La France vient encore de perdre une de ses plus brillantes illustrations : le savant et vénérable Chaptal est mort. Peu d’hommes ont rendu de plus éminens services à leur patrie et à la science, et lui ont consacré une vie plus active, plus pleine, plus dévouée. M. Chaptal était né en 1756, dans une petite ville du département de la Lozère, d’une famille aisée et honorable. Quelques livres de médecine et d’histoire naturelle, trouvés dans la maison paternelle, déterminèrent sa vocation. Initié aux premiers élémens des sciences par un de ses oncles, médecin du plus grand mérite, il se perfectionna, à Paris, à l’école des maîtres célèbres qui venaient de fonder la chimie moderne, et il se lia avec Cabanis, Fontanes et les hommes les plus distingués de son temps.

Bientôt ses concitoyens du Languedoc l’appelèrent à la chaire de chimie qui venait d’être créée pour lui à Montpellier. C’est là qu’il commença les belles leçons qui furent ensuite imprimées sous le nom d’Élémens de chimie, et traduites dans toutes les langues. Pour la première fois, on admira la clarté et la simplicité familière d’une méthode d’enseignement fondée sur des expériences nettes, décisives et susceptibles des plus importantes applications. À peu près vers cette époque, M. Chaptal hérita d’une fortune considérable, qui profita tout entière à la science, et dont il se servit pour fonder des établissemens consacrés aux grandes applications qu’il avait prévues. C’est ainsi qu’eurent lieu les premiers essais de fabrication de l’acide sulfurique, de l’alun artificiel et de la soude factice, qui ont opéré une véritable révolution dans les arts industriels.

C’est encore à Chaptal que nous devons la naturalisation en France du fameux rouge d’Andrinople, et la substitution des terres ocreuses aux pouzzolanes d’Italie. Lorsqu’en 1793, cernée de toutes parts par les armées du despotisme, la France entière courut aux armes, et qu’il lui fallut suffire à une immense consommation de poudre, Chaptal fut chargé par le Comité de salut public d’aviser aux moyens d’y pourvoir, et il parvint à faire fabriquer dans une seule usine jusqu’à trente-cinq milliers de poudre par jour : la France, à cette époque, en produisit plus de quinze millions de livres en un an. Chaptal contribua ensuite à l’organisation de l’École polytechnique ; à celle de l’École de médecine de Montpellier et aux progrès de la chimie, sa science favorite.
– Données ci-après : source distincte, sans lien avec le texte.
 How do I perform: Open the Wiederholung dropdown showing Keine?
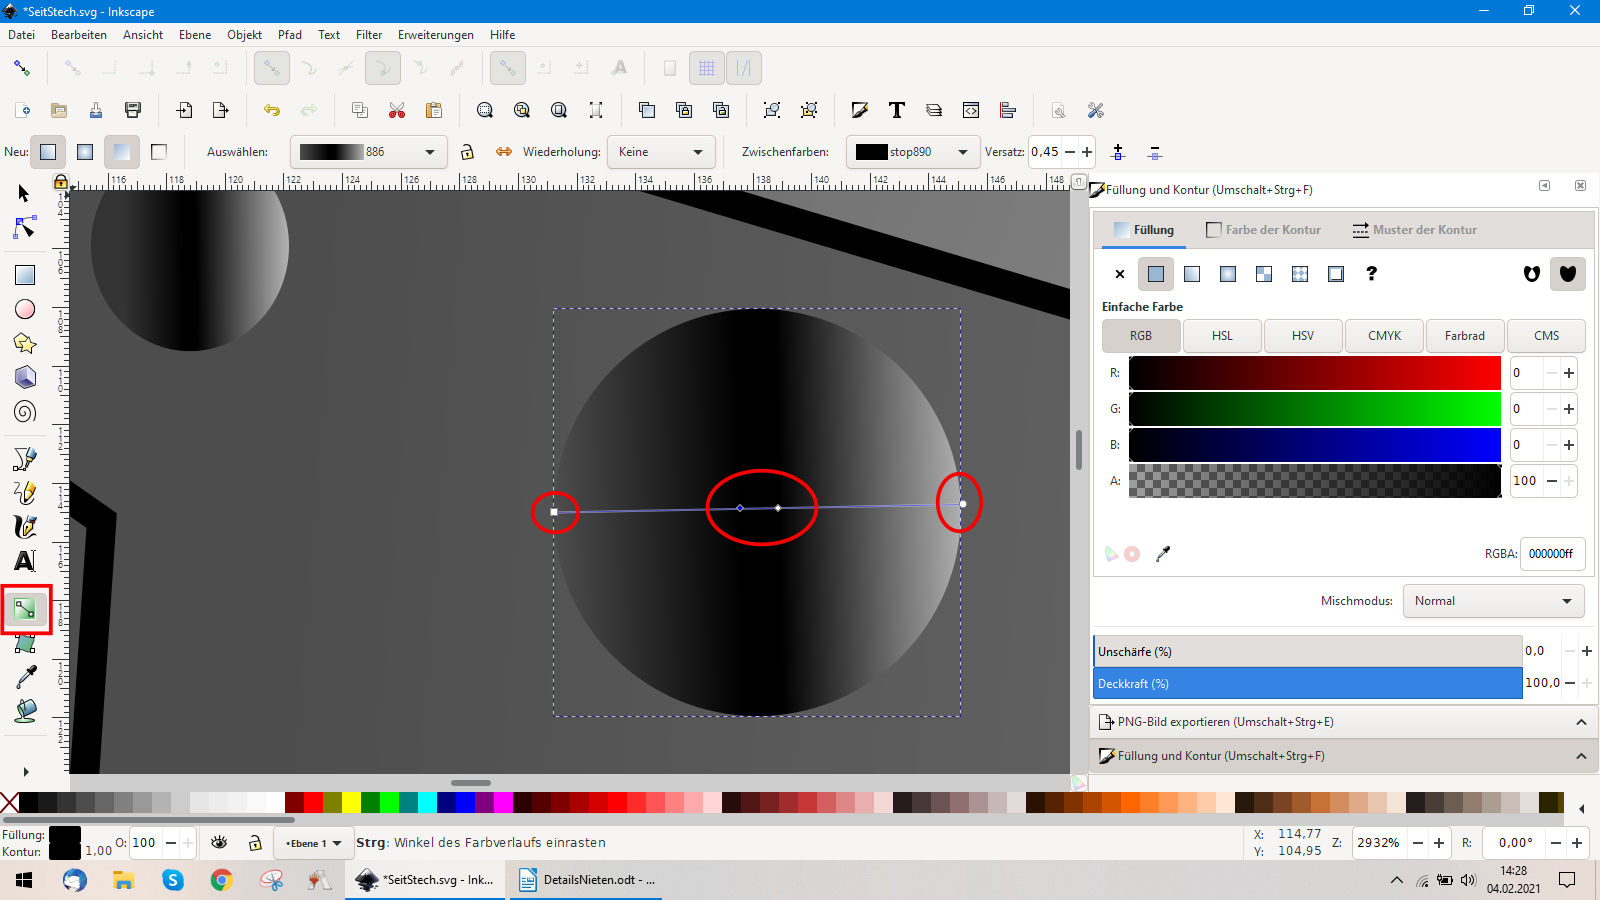point(661,152)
En vain, et presqu’en même temps, Washington, au nom des États-Unis, la reine de Naples et le roi d’Espagne lui firent offrir d’immenses avantages, s’il voulait abandonner sa patrie : Chaptal en préféra le séjour, alors dangereux, aux offres brillantes qui lui étaient adressées.

Appelé en 1798 à l’Institut, le professeur de Montpellier se fixa définitivement à Paris, y forma de nouveaux établissemens, fut nommé conseiller d’État et ministre de l’intérieur. Tout le monde sait avec quelle ardeur M. Chaptal se livra dès lors au culte des arts utiles, qu’il se plaisait à encourager par tous les moyens qui étaient en son pouvoir. La France lui doit une foule de créations importantes, l’établissement des chambres de commerce, l’amélioration du régime des hôpitaux, et la réunion des premiers documens statistiques recueillis dans toute l’étendue de l’empire. L’empereur, si habile à discerner le vrai mérite, combla M. Chaptal de distinctions et lui fournit tous les moyens de se livrer à son goût dominant pour les arts.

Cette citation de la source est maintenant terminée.